FreeBSD Security Advisory FreeBSD-SA-24:12.bhyve  

bhyve can be configured to emulate devices on a virtual USB controller (XHCI), such as USB tablet devices. An insufficient boundary validation in the USB code could lead to an out-of-bounds write on the heap, with data controlled by the caller. A malicious, privileged software running in a guest VM can exploit the vulnerability to achieve code execution on the host in the bhyve userspace process, which typically runs as root. Note that bhyve runs in a Capsicum sandbox, so malicious code is constrained by the capabilities available to the bhyve process.

FreeBSD Security Advisory FreeBSD-SA-24:11.ctl  

Several vulnerabilities were found in the ctl subsystem. The function ctlwritebuffer incorrectly set a flag which resulted in a kernel Use-After-Free when a command finished processing (CVE-2024-45063). The ctlwritebuffer and ctlreadbuffer functions allocated memory to be returned to userspace, without initializing it (CVE-2024-8178). The ctlreportsupportedopcodes function did not sufficiently validate a field provided by userspace, allowing an arbitrary write to a limited amount of kernel help memory (CVE-2024-42416). The ctlrequestsense function could expose up to three bytes of the kernel heap to userspace (CVE-2024-43110). Guest virtual machines in the bhyve hypervisor can send SCSI commands to the corresponding kernel driver via the virtioscsi interface. This provides guests with direct access to the vulnerabilities covered by this advisory. The CAM Target Layer iSCSI target daemon ctld(8) accepts incoming iSCSI connections, performs authentication and passes connections to the kernel ctl(4) target layer. Malicious software running in a guest VM that exposes virtio_scsi can exploit the vulnerabilities to achieve code execution on the host in the bhyve userspace process, which typically runs as root. Note that bhyve runs in a Capsicum sandbox, so malicious code is constrained by the capabilities available to the bhyve process. A malicious iSCSI initiator could achieve remote code execution on the iSCSI target host.

FreeBSD Security Advisory FreeBSD-SA-24:10.bhyve  

bhyve can be configured to provide access to the host's TPM device, where it passes the communication through an emulated device provided to the guest. This may be performed on the command-line by starting bhyve with the -l tpm,passthru,/dev/tpmX parameters. The MMIO handler for the emulated device did not validate the offset and size of the memory access correctly, allowing guests to read and write memory contents outside of the memory area effectively allocated. Malicious software running in a guest VM can exploit the buffer overflow to achieve code execution on the host in the bhyve userspace process, which typically runs as root. Note that bhyve runs in a Capsicum sandbox, so malicious code is constrained by the capabilities available to the bhyve process.

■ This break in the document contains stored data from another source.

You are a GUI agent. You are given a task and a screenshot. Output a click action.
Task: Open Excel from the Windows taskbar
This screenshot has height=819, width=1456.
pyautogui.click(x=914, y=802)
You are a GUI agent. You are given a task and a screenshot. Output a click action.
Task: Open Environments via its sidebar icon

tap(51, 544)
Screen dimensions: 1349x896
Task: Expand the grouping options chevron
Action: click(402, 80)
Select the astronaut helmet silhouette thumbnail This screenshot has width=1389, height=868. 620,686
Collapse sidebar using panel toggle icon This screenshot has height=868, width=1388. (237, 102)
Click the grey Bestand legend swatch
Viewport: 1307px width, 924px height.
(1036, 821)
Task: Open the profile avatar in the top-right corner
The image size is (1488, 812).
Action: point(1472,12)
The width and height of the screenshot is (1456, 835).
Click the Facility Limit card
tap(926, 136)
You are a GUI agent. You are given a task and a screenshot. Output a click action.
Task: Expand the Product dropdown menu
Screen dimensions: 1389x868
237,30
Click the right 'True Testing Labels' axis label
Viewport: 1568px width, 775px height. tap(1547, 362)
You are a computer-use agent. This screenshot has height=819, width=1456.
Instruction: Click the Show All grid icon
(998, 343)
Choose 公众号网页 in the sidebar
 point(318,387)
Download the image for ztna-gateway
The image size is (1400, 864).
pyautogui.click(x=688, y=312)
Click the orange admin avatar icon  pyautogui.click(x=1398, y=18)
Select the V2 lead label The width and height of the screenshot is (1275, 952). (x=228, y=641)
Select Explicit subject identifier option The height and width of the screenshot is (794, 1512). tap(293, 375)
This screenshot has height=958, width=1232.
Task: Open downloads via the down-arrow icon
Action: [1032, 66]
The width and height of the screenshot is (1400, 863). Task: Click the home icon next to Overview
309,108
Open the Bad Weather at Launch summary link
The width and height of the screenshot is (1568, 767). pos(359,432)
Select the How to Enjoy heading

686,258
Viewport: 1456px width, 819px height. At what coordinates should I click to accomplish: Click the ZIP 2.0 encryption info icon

FreeBSD Security Advisory FreeBSD-SA-24:09.libnv  

CVE-2024-45287 is a vulnerability that affects both the kernel and userland. A malicious value of size in a structure of packed libnv can cause an integer overflow, leading to the allocation of a smaller buffer than required for the parsed data. CVE-2024-45288 is a vulnerability that affects both the kernel and userland. A missing null-termination character in the last element of an nvlist array string can lead to writing outside the allocated buffer. It is possible for an attacker to overwrite portions of memory (in userland or the kernel) as the allocated buffer might be smaller than the data received from a malicious process. This vulnerability could result in privilege escalation or cause a system panic.

FreeBSD Errata Notice FreeBSD-EN-24:15.calendar  

periodic(8) jobs are typically run in a context as the root user, but an erratum in calendar(1) may clobber the login session of both cron(8) and periodic(8) to a non-root user if the daily calendar job is enabled with daily_calendar_enable=YES.Mail sent after calendar(1) has run in the daily periodic run will have a non-root sender on the envelope. This includes security jobs as well as other cron jobs that may be run after the daily job has concluded.